Montpellier : appel au rassemblement place de la Comédie

Vincent Boileau-Autin, président de l’association LGBT Fierté Montpellier Tignes Pride, appelle au rassemblement, ce jeudi soir 19h place de la Comédie à Montpellier. « Nous voulons rassembler un maximum de monde pour montrer notre solidarité aux LGBT actuellement en souffrance en Tchétchénie, et plus généralement pour rappeler la nécessité de lutter contre les discriminations », explique-t-il.
Pour rappel, depuis début avril, les informations se multiplient concernant des homosexuels (réels ou supposés) en Tchétchénie : ils auraient été victimes d’arrestations, de détentions arbitraires, de torture et, pour certains, d’assassinats.
Fierté Montpellier Pride, à l’image des rassemblements lancés dans d’autres villes par Amnesty International, l’Inter-LGBT, Russie-Libertés et SOS homophobie, rejoint à son tour l’appel pour le respect des droits humains en Tchétchénie:
« Nous appelons les autorités russes à se saisir immédiatement du sujet afin qu’elles fassent cesser ces exactions, poursuivent en justice les auteurs de ces crimes en assurant la rigueur des enquêtes policières et l’indépendance de la justice et viennent en aide, dans la mesure de leurs moyens, aux personnes LGBTI qui sont ou ont été victimes de ces agissements atroces », indiquent les membres de Fierté Montpellier.
Nous demandons à la France, à l’Union Européenne, au Conseil de l’Europe et à l’Organisation des Nations Unies d’exiger de la Russie qu’elle fasse cesser ces exactions sur-le-champ.
Pour rendre visibles les revendications, un appel au rassemblement est lancé ce jeudi 27 avril à 19h – place de la Comédie Montpellier -devant la statue des Trois Grâces- pour manifester notre soutien aux victimes de ces crimes et aux associations LGBTI locales.
Quelques jours avant le second tour de la présidentielle… « Le premier tour de l’élection présidentielle fait craindre une victoire du Front National.
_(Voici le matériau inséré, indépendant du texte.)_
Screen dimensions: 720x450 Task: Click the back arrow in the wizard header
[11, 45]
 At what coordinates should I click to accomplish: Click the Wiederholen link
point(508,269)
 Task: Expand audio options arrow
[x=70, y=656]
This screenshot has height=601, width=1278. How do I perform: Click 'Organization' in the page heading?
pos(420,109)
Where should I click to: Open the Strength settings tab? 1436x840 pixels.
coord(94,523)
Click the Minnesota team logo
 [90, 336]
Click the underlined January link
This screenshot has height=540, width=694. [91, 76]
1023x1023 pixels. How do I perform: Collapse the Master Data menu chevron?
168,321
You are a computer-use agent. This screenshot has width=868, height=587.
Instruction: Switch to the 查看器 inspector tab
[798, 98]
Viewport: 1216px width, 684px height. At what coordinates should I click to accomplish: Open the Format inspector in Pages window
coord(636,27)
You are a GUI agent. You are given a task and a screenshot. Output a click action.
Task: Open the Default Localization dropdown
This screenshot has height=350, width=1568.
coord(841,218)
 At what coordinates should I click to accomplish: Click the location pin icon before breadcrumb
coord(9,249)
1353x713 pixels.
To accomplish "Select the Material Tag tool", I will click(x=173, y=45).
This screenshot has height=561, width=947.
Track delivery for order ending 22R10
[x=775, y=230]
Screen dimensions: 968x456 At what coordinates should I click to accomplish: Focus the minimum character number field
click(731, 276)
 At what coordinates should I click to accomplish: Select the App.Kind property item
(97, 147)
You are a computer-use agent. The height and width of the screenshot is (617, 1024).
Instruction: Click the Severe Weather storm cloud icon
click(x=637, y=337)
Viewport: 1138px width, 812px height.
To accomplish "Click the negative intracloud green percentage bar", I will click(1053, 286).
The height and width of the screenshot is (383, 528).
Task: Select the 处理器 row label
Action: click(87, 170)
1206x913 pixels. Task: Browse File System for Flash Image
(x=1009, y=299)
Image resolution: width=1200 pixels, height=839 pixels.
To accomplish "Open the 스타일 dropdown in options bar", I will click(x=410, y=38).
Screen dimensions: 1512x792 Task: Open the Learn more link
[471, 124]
Ce parti politique aux idées réactionnaires et sectaires, doit être combattu. Ce qui se passe actuellement en Tchétchénie est la démonstration des conséquences d’une politique extrémiste qui stigmatise et discrimine les minorités. Aussi ce rassemblement a également vocation à sensibiliser l’opinion publique sur les dangers que représentent le Front National », avertit Vincent Boileau-Autin.
Selon les informations dont nous disposons, cette répression aurait commencé suite aux actions de l’ONG « Gay Russia » qui a mené depuis plusieurs mois une campagne de documentation des violations de la liberté en Russie. Cela, afin de préparer un dossier devant la Cour européenne des droits de l’homme (CEDH), rappelant que les demandes auprès des autorités locales pour organiser une Marche des Fiertés, ont toutes refusées.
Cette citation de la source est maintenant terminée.